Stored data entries

* * * *

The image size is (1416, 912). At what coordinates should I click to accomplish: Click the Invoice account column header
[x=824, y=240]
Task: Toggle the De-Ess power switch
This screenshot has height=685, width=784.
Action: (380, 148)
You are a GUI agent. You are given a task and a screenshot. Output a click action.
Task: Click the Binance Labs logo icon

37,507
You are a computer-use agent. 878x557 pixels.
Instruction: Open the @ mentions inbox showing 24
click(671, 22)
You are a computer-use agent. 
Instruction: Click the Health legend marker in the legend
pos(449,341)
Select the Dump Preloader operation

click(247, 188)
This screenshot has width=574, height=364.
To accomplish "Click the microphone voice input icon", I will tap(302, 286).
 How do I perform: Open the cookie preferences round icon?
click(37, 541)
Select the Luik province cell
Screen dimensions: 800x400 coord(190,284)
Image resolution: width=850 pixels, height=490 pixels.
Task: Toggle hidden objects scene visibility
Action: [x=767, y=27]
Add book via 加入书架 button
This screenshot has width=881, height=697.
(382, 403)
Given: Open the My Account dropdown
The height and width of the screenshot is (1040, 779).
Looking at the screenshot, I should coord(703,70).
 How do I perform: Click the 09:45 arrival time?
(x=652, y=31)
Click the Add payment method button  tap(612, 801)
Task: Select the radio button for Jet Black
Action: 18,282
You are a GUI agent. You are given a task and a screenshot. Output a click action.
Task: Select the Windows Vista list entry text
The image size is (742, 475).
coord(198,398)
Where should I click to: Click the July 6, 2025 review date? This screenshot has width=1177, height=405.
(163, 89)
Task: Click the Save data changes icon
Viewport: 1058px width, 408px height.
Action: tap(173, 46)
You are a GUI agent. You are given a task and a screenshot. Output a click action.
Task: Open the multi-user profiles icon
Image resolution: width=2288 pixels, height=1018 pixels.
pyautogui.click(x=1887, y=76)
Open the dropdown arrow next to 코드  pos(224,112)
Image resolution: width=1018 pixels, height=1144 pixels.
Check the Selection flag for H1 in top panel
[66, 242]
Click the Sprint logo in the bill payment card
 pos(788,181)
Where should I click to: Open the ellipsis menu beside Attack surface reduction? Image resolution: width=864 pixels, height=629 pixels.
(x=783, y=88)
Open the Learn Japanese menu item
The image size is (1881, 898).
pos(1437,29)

* * * *

» DIRECTIONS FOR THIS TASK: Output exactly the leading lines of the data, up to and including the line marked by "Task: Open the multi-user profiles icon".

» SOLUTION:
The image size is (1416, 912). At what coordinates should I click to accomplish: Click the Invoice account column header
[x=824, y=240]
Task: Toggle the De-Ess power switch
This screenshot has height=685, width=784.
Action: (380, 148)
You are a GUI agent. You are given a task and a screenshot. Output a click action.
Task: Click the Binance Labs logo icon

37,507
You are a computer-use agent. 878x557 pixels.
Instruction: Open the @ mentions inbox showing 24
click(671, 22)
You are a computer-use agent. 
Instruction: Click the Health legend marker in the legend
pos(449,341)
Select the Dump Preloader operation

click(247, 188)
This screenshot has width=574, height=364.
To accomplish "Click the microphone voice input icon", I will tap(302, 286).
 How do I perform: Open the cookie preferences round icon?
click(37, 541)
Select the Luik province cell
Screen dimensions: 800x400 coord(190,284)
Image resolution: width=850 pixels, height=490 pixels.
Task: Toggle hidden objects scene visibility
Action: [x=767, y=27]
Add book via 加入书架 button
This screenshot has width=881, height=697.
(382, 403)
Given: Open the My Account dropdown
The height and width of the screenshot is (1040, 779).
Looking at the screenshot, I should coord(703,70).
 How do I perform: Click the 09:45 arrival time?
(x=652, y=31)
Click the Add payment method button  tap(612, 801)
Task: Select the radio button for Jet Black
Action: 18,282
You are a GUI agent. You are given a task and a screenshot. Output a click action.
Task: Select the Windows Vista list entry text
The image size is (742, 475).
coord(198,398)
Where should I click to: Click the July 6, 2025 review date? This screenshot has width=1177, height=405.
(163, 89)
Task: Click the Save data changes icon
Viewport: 1058px width, 408px height.
Action: tap(173, 46)
You are a GUI agent. You are given a task and a screenshot. Output a click action.
Task: Open the multi-user profiles icon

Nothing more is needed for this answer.